| Work to complete |
Copy out exactly the lines below that run from the one holding "The height and width of the screenshot is (388, 503)." to the one holding "Open the Chrome wrench tools menu", keeping both of those lines and no others.
------ Data in this exercise
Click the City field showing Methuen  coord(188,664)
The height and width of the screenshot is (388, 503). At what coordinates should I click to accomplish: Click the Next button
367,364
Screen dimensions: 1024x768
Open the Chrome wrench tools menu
------------
------ Data in this exercise
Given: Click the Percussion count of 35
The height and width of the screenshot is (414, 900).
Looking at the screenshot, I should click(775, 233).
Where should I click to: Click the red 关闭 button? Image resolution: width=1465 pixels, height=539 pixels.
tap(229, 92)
------------
| Result for this exercise |
The height and width of the screenshot is (388, 503). At what coordinates should I click to accomplish: Click the Next button
367,364
Screen dimensions: 1024x768
Open the Chrome wrench tools menu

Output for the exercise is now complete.